In `@internal/responsecache/vecstore_cleanup.go`:
- Around line 17-43: The cleanup goroutine started by startVecCleanup currently
uses context.Background() and can block vecCleanup.close() forever; change the
lifecycle to be caller-controlled by (1) changing startVecCleanup to accept a
context (ctx) or instead expose a Run(ctx) / Start(ctx) method on vecCleanup so
the caller provides the cancelable context, (2) call store.DeleteExpired(ctx)

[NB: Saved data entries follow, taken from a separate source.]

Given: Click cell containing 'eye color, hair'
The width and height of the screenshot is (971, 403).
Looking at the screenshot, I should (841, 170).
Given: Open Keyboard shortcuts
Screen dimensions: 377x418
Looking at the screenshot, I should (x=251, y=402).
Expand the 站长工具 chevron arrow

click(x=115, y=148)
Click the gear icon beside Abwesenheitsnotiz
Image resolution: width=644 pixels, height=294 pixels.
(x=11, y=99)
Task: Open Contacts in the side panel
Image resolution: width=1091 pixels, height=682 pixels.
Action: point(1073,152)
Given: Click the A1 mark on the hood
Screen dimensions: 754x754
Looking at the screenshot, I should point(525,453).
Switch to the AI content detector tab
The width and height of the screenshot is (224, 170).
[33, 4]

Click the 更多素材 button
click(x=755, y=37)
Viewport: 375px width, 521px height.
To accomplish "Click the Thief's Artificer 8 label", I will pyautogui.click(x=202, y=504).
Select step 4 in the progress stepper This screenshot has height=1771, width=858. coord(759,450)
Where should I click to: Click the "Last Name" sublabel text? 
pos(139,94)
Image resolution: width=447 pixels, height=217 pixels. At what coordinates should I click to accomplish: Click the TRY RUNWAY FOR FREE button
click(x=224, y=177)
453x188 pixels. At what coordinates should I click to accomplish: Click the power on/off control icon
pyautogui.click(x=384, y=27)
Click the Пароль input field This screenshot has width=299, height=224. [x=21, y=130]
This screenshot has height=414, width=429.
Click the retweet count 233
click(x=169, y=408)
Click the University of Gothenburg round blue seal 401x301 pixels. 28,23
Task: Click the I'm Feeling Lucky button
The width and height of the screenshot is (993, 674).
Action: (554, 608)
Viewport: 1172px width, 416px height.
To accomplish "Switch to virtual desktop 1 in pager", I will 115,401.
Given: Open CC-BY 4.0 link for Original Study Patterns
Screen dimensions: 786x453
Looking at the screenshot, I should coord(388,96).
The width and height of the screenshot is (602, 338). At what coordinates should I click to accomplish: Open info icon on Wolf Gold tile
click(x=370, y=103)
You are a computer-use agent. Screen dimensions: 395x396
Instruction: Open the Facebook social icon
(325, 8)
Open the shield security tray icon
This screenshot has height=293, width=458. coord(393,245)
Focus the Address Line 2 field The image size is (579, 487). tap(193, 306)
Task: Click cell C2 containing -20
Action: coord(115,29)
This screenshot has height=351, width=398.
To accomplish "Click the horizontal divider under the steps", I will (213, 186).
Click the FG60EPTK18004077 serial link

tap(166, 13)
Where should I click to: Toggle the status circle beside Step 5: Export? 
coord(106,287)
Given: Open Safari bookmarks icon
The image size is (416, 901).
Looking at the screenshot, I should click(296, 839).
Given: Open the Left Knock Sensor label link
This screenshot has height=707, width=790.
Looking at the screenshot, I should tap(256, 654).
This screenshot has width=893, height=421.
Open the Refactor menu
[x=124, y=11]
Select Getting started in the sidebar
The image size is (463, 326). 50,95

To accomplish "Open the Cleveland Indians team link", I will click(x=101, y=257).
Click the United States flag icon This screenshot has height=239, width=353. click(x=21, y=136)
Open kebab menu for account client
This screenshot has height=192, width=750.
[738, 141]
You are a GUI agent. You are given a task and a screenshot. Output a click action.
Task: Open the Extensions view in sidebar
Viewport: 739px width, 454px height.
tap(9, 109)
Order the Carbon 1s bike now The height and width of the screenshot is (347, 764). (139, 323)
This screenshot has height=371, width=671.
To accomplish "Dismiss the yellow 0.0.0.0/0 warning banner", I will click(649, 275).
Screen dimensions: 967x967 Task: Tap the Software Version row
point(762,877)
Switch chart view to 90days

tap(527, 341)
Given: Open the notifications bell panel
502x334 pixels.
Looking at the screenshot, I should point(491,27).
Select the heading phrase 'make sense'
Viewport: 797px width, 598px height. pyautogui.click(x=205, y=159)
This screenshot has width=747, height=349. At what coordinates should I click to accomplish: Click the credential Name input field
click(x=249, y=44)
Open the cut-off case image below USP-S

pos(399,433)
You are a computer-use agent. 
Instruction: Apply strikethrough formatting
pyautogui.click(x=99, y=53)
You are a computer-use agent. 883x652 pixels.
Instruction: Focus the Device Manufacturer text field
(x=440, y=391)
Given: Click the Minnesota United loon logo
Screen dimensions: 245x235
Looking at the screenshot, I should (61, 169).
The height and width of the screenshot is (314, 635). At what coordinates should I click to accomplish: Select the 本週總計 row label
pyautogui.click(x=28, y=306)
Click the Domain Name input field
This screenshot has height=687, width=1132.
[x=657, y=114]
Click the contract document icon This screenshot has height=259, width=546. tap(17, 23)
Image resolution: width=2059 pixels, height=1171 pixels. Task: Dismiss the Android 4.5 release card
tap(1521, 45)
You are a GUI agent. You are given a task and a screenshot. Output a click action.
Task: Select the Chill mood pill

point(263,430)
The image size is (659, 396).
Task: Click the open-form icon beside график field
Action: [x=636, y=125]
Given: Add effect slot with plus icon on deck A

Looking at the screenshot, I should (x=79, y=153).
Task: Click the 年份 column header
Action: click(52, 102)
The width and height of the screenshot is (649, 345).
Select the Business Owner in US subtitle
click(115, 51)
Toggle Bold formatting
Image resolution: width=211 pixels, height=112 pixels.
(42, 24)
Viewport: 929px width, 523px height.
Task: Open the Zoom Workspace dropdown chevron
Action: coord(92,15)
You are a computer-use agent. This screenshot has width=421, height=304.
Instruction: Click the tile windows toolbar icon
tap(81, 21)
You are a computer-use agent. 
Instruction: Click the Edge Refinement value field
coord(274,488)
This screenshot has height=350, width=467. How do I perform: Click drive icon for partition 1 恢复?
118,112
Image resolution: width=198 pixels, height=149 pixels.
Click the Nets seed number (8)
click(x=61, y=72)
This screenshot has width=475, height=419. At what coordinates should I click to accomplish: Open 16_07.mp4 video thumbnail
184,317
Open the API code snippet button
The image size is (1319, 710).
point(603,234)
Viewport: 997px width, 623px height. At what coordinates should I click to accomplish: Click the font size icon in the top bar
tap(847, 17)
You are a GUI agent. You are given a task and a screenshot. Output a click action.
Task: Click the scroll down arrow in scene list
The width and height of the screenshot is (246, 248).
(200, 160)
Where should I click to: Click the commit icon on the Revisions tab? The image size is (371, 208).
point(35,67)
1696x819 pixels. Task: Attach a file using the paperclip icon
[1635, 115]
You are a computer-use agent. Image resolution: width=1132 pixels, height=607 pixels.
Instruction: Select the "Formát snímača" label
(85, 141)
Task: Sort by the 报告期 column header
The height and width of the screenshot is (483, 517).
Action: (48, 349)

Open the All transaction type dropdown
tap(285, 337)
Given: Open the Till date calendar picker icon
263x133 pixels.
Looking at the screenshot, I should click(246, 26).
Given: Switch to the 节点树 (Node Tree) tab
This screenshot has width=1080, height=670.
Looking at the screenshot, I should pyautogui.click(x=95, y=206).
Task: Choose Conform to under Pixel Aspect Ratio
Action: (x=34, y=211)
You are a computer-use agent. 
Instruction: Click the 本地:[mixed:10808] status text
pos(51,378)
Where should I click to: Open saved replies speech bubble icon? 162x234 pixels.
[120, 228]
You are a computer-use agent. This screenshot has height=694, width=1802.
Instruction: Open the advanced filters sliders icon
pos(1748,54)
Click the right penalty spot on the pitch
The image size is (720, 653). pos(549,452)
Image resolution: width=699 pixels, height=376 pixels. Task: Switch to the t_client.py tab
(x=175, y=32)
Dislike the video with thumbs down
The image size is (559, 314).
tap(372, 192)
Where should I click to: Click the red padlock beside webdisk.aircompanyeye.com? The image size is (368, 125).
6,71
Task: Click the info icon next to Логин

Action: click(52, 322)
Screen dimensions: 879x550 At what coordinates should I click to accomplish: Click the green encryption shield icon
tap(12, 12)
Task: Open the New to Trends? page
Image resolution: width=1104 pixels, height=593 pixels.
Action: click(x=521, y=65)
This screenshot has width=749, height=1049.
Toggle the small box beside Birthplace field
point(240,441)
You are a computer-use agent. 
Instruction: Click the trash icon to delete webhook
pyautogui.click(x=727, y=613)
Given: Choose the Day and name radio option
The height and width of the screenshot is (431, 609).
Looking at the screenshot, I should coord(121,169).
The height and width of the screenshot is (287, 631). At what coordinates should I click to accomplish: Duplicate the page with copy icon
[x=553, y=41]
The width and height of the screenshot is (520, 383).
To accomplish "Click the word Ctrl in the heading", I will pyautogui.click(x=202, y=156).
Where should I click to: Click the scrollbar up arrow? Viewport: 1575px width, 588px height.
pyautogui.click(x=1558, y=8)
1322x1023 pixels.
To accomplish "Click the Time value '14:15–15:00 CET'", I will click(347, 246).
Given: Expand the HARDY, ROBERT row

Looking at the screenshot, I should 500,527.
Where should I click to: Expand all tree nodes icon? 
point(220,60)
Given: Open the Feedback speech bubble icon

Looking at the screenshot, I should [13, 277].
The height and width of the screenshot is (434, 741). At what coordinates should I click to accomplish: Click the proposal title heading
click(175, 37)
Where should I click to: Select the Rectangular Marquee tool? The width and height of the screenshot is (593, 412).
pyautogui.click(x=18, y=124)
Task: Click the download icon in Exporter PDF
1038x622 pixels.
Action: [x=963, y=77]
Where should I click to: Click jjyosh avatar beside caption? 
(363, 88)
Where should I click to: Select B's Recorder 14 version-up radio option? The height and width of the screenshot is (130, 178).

(not context.Background()) inside the ticker loop so the backend call is
cancellable, (3) stop creating a detached goroutine that hides work—have the
caller start the goroutine using the provided ctx or provide a Cancel/Close that
cancels the ctx so wg.Wait() cannot block, and (4) ensure any errors returned
from DeleteExpired are wrapped/returned as typed core.GatewayError (rather than
only logged) so callers can handle them; update references to
vecStoreCleanupInterval, startVecCleanup, vecCleanup.close, and DeleteExpired
accordingly.
In `@internal/responsecache/vecstore_pgvector.go`:
- Around line 53-61: The table DDL only defines PRIMARY KEY (cache_key,
params_hash) so queries that filter by params_hash (used by Search) and by
expires_at (used by DeleteExpired) cannot use efficient b-tree indexes; add
separate indexes on params_hash and expires_at (e.g., CREATE INDEX ON <table>
(params_hash); CREATE INDEX ON <table> (expires_at);) so Search and
DeleteExpired can use index scans; update the DDL building code that creates the
table (the ddl variable in vecstore_pgvector.go) to include these CREATE INDEX
statements or include them as part of migration logic.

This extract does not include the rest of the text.